## What you need to do
Print the lines from the one containing "ニュースリリース (196, 42)" through the end of the material below, both included, exactly as they appear and without pictures.

━━━

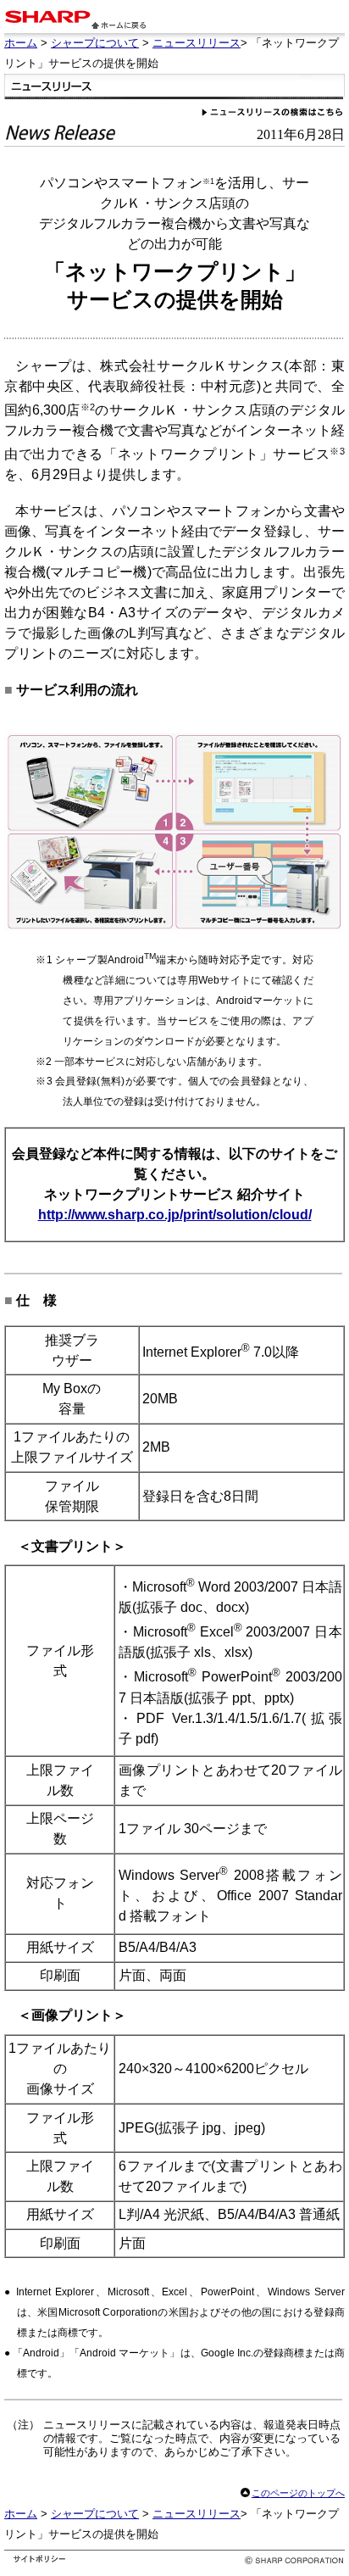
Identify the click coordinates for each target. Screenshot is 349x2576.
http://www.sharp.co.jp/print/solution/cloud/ (175, 1214)
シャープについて (95, 42)
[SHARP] (47, 18)
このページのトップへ (298, 2493)
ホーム (20, 42)
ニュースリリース (196, 42)
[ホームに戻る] (118, 24)
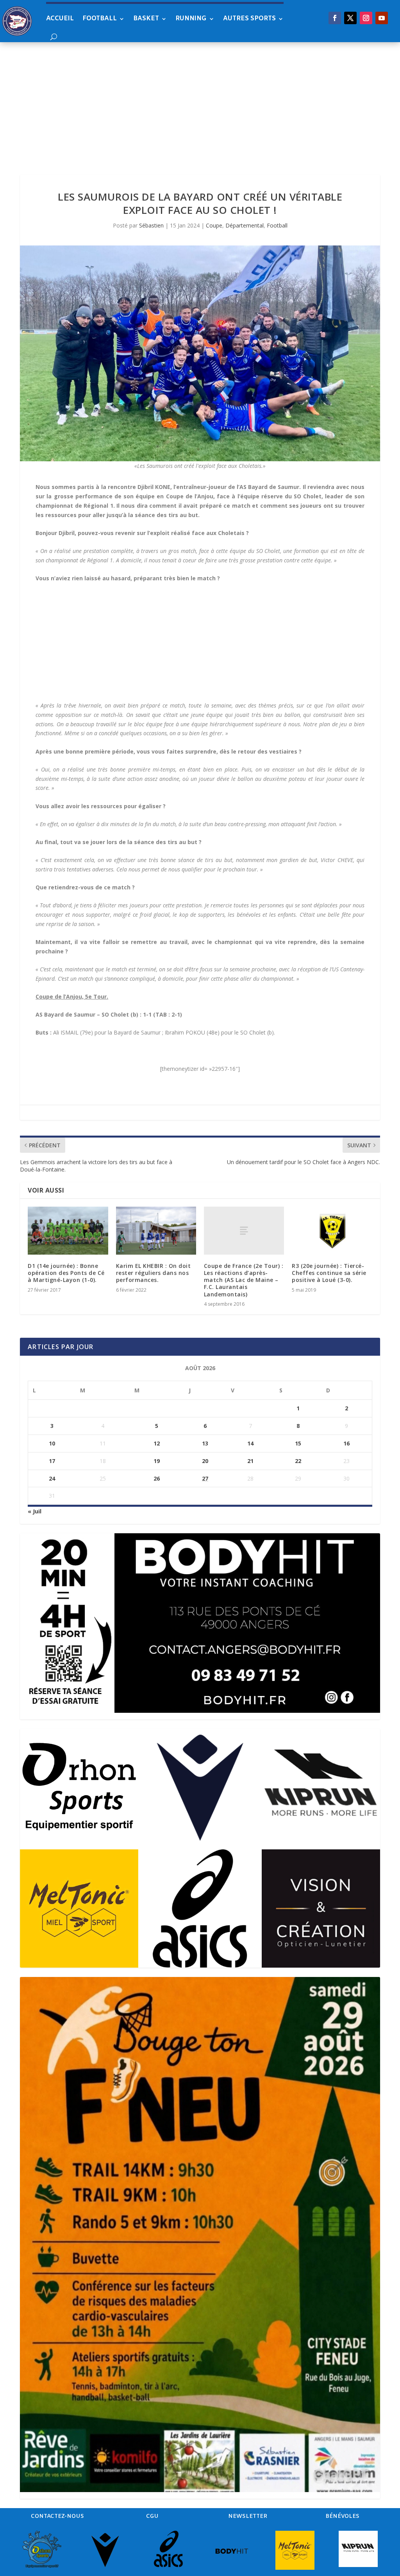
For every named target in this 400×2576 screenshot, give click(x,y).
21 (250, 1461)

━━━

## Answer to the problem
ニュースリリース (196, 42)
[ホームに戻る] (118, 24)
For every named target in this 400×2576 screenshot, give click(x,y).
21 (250, 1461)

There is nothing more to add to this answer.